ことし(2016年)に入って、管内での特殊詐欺の被害が急増していることを受けて、和歌山東警察署は、きょう(7日)特殊詐欺への注意を呼びかけるパトロール活動の出発式を行いました。
和歌山東警察署管内の特殊詐欺の被害は先月(8月)末時点であわせて10件、総額5400万円あまりにのぼっています。これは、去年(2015年)の同じ時期よりも6件多く、総額も5100万円以上多くなっていて、すでに去年1年間の被害額を大きく上回っています。被害の内訳は、送付型が4件、総額4300万円で最も多く、直接手渡しさせる手交(しゅこう)型が3件、還付金詐欺2件を含む振り込み型が3件となっています。
和歌山東警察署ではこれを緊急事態ととらえ、今月から年末まで、「ATMで還付金は全て詐欺!」などと特殊詐欺の手口が書かれたマグネットシートが貼られたパトカーで管内をパトロールし、特殊詐欺への注意の呼びかけを強化することになりました。
きょう午前10時から行われたパトロールの出発式で、和歌山東警察署の榎本祥一(えのもと・しょういち)署長が「パトカーに貼った言葉をできるだけ多くの住民に見てもらい、特殊詐欺への防犯意識が高まるようきめ細かいパトロール活動をしましょう」と挨拶しました。このあと、地域課の警察官10人がパトカー5台に分乗し、パトロールに出発しました。
警察によりますと、詐欺の手口の中でも特に、コンビニから宅配で現金を送らせる送付型が1回の被害額が高額になる傾向があるということです。
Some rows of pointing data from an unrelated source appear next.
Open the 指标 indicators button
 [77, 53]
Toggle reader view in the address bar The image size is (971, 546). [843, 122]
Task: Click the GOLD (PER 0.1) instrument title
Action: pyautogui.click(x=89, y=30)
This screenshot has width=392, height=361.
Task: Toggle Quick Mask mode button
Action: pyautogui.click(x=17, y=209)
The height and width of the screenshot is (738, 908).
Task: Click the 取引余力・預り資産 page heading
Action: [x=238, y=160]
ほかにも、息子や家族、警察官や弁護士、市役所の関係者を名乗る手口や、現金をATMから振り込ませたり、自宅で直接手渡しさせる手口が多いということです。
和歌山東警察署ではパトロールのほか、老人会に出向いたり交番の広報誌などを利用して「不審な電話や身に覚えのない高額な請求があった場合は、騙される前に家族や警察に相談してほしい」と呼びかけています。